As happens at several points in Joseph’s story, the events described invite us to ask ourselves how things work in this world. Does life simply consist of  a series of chance happenings. Is it as the car manufacturer, Henry Ford is reputed to have said, that ‘history is just one darn thing after another’? (He might have used another word than ‘darn’.) Alternatively, like Joseph declares, do events in life come to us as gifts from God, perhaps even some of the ones that we don’t find that comfortable?

The journalist and newsreader, George Alagiah, who died last week, after living with bowel cancer for the last six or seven years, commented that, given the choice, he would not have chosen to have a disease that was going to kill him, and he was going to miss his family. Yet, he said that living with the knowledge that time was limited had given a richness and value to each day that he was glad to have experienced.

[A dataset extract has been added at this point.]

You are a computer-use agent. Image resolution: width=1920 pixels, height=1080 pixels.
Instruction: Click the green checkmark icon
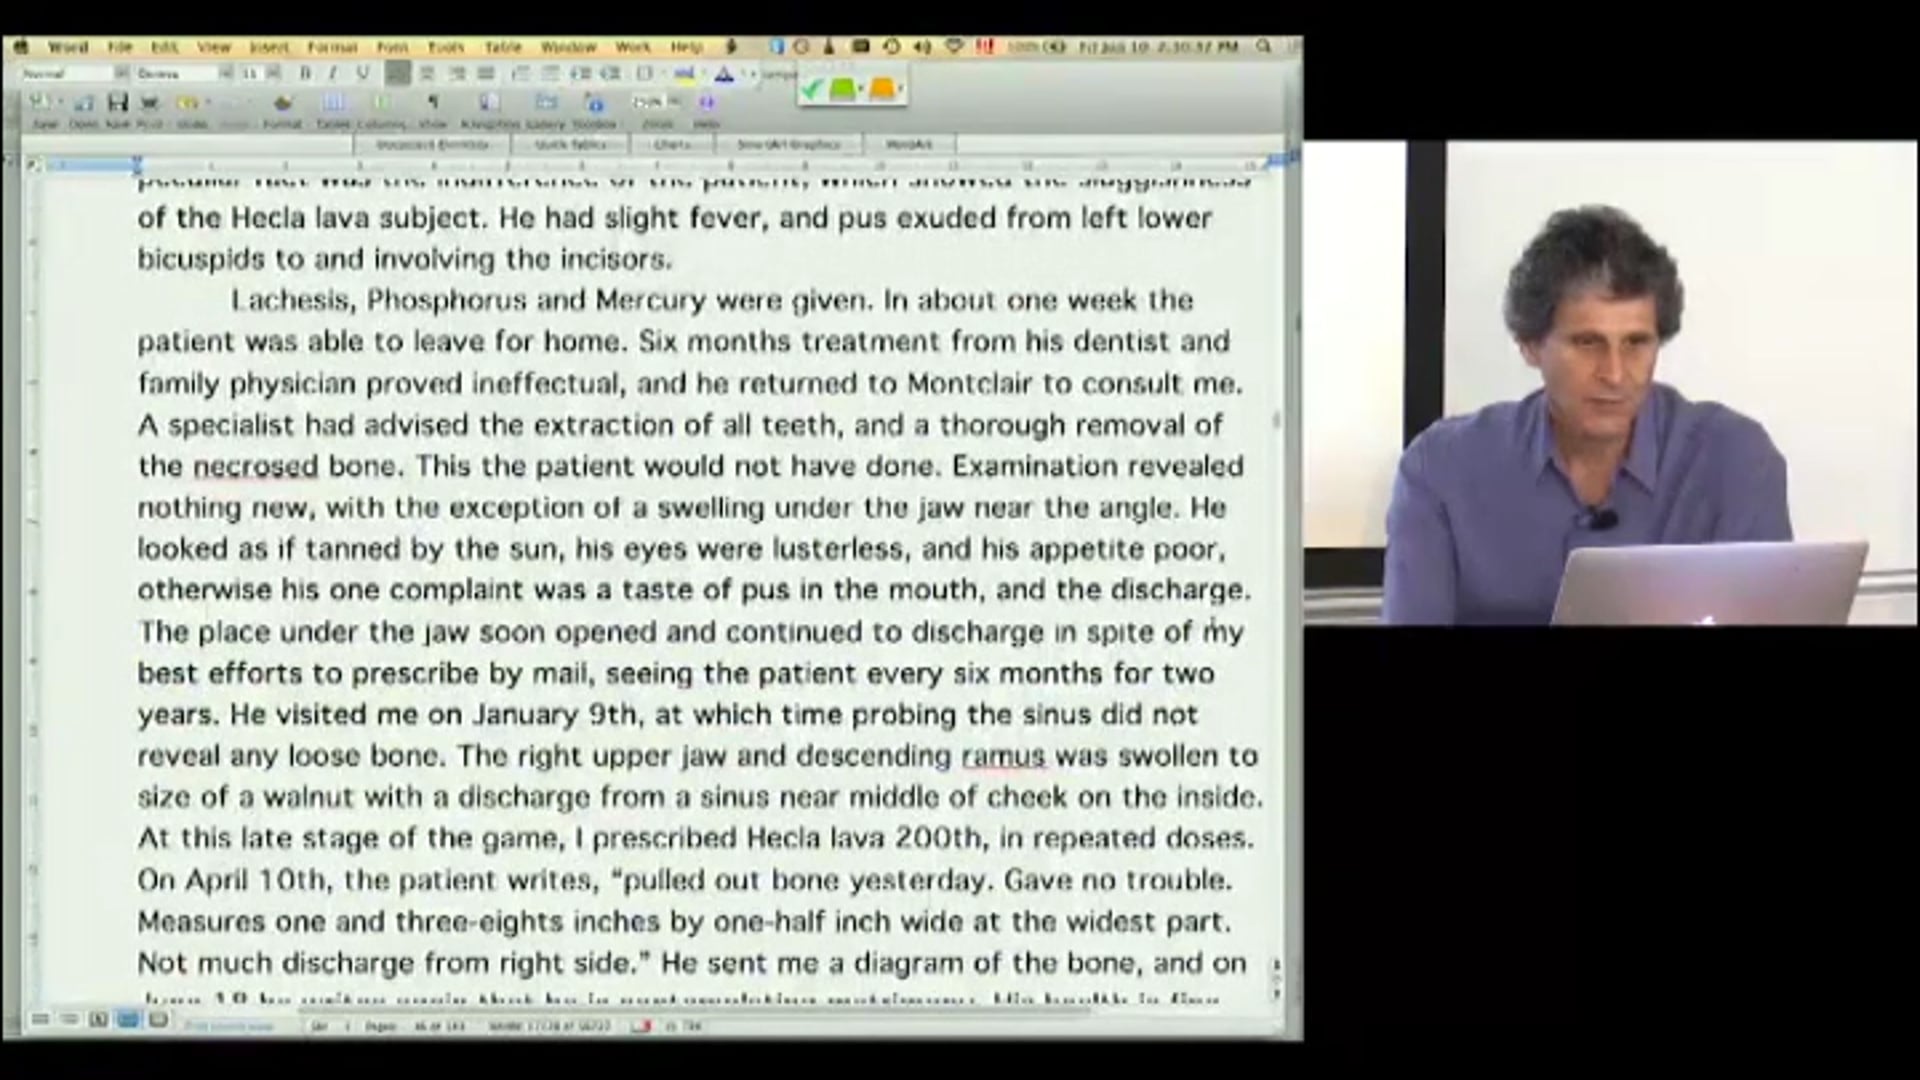tap(811, 90)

These things are not straightforward. Joseph believes that the various, extreme experiences he has undergone have in the end brought him to a good place, and this in some way is down to the grace of God. Reading this Old Testament story through Christian lenses we might want to reflect that it is through the suffering experiences of one person, Jesus Christ, that God works to bring us to a good place. Even when we see or experience sufferings, or feel them in solidarity with others, we can have hope that in the end, here or hereafter, God will bring these things together to good. (Romans 8:28)

It is because of Joseph’s varied experiences, including his sufferings, that he is well qualified to organise things when the time of famine comes; the right person in the right place at the right time. He does so with previous experience of organising things in challenging situations. He has built up a personal resilience that enables him to make a nation resilient in the midst of its difficulty. At least in part, it’s through the sufferings of Joseph, that the storehouses of Egypt are full when famine arrives, and the people can obtain food that keeps them alive.

Indeed, as this section of the Joseph story ends, we hear that, ‘moreover, all the world came to Joseph in Egypt to buy grain, because the famine became severe throughout the world.’ (57) ‘All the world, that including a fractious family from Canaan, the sons and daughters of Jacob.

How might Joseph react when those who consigned him to suffering, which unintentionally opened up his path to power and prestige, come calling asking for food? What will he do now that their fate is in his has hands as once his was in theirs? Will he just let bygones be bygones? Or will he exact revenge?